O PCBR dera um prazo para a devolução do dinheiro. Outra história dizia que Salatiel, como revolucionário profissional, recebia dois mil cruzeiros por mês, e que o seu salário estava atrasado mais de dez meses. A quantia em seu poder ultrapassava quatrocentos mil cruzeiros. Salatiel resolveu tirar deste dinheiro, sem autorização, aquela quantia que lhe correspondia.
Outra versão, confirma a primeira, Salatiel teria aplicado o dinheiro incorretamente. Várias vezes, Sala pedira ao juiz Mauro Seixas Teles para ser transferido de Juiz de Fora para o Rio de Janeiro, onde acreditava poder fazer sua defesa, em qualquer tribunal.
Zé Adão não gostava de Sala, todas as vezes que me passava a Tereza com alguma coisa escrita fazia uma cara de reprovação. Zé Adão, não, Zé Alfredo. Zé Alfredo pertencia ao grupo político de Gilney Amorim Viana, Arnaldinho, Play, Tonhão, Délio e outros de uma tendência majoritária de combate à ditadura em todos os movimentos. Eram os velhos representantes do coletivo – uma proposta de sobrevivência e solidariedade – que o Exército decidira destruir. A principal força do coletivo era a solidariedade. A direção da cadeia recebera do Exército instruções para acabar com o coletivo.
Fernando Pimentel foi o escriba mentor do coletivo na galeria D, onde estavam aqueles que não foram transferidos para a galeria C, reservada aos líderes, quaisquer que eles fossem, e aos radicais.
A galeria B, a diretoria do presídio reservou aos que ela não conhecia e que podiam ser identificados como os menos radicais, aqueles que dialogavam com a direção, que aceitavam concessões e que reivindicavam sem agredir e que eram solidários com todos os prisioneiros políticos independente da organização.
Durante muito tempo, depois de setembro, a luta da galeria B se centralizou na destruição do parlatório, pela luz acessa até a meia noite e jogos de futebol de salão intergaleria.
Salatiel era um homem que conseguia penetrar em todas as áreas, todos os grupos políticos o escutavam, embora a maioria não atendesse suas ponderações.
Salatiel Texeira Rolim foi um homem que durante muito tempo dedicara sua vida à luta revolucionaria. Não era
mais um jovem.

Eu muitas vezes penso em quantas decepções não tivera o velho Salatiel, em quantas pessoas revolucionárias de fato ele conhecera, em como não teria sido dura a sua vida, em como o velho partidão no período Goulart não acabara com as suas perspectivas de luta política.

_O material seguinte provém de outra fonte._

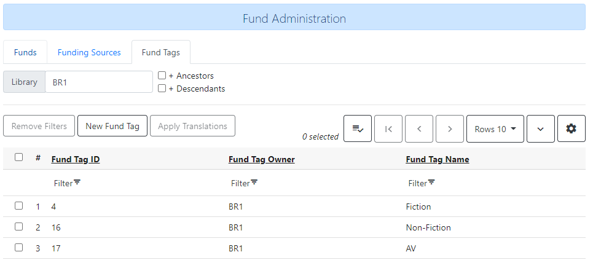
Task: Go to next page arrow
Action: tap(450, 129)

As histórias de quatro militantes de esquerda condenados à morte e executados nos anos de chumbo da ditadura militar por guerrilheiros também esquerdistas em nome da “justiça revolucionária” são reconstruídas em “Injustiçados”, livro do jornalista Lucas Ferraz recém-publicado pela editora Companhia das Letras.

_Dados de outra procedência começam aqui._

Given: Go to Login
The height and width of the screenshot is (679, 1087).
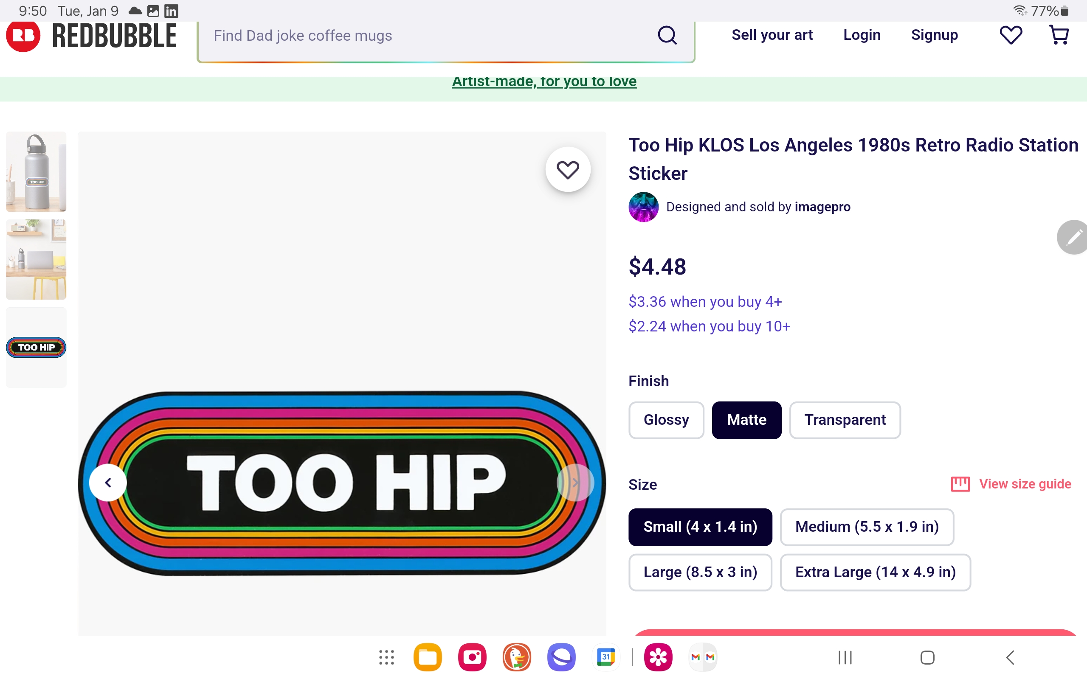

“… um homem que se afastara da guerrilha ao sair da prisão e recomeçara a vida administrando um bar foi morto pelos ex-companheiros por causa de um boato. Salatiel Teixeira Rolim fora responsabilizado pela morte de um dirigente do grupo, o que era falso.”
Pouco lembrados em registros históricos, Márcio Leite de Toledo, Carlos Alberto Maciel Cardoso, Francisco Jacques de Alvarenga e Salatiel Teixeira Rolim foram injustamente considerados traidores. Eles acabaram assassinados entre 1971 e 1973 por membros de dois grupos que enfrentaram o governo militar por meio de ações armadas, a ALN (Ação Libertadora Nacional) e o PCBR (Partido Comunista Revolucionário Brasileiro), uma dissidência do antigo PCB.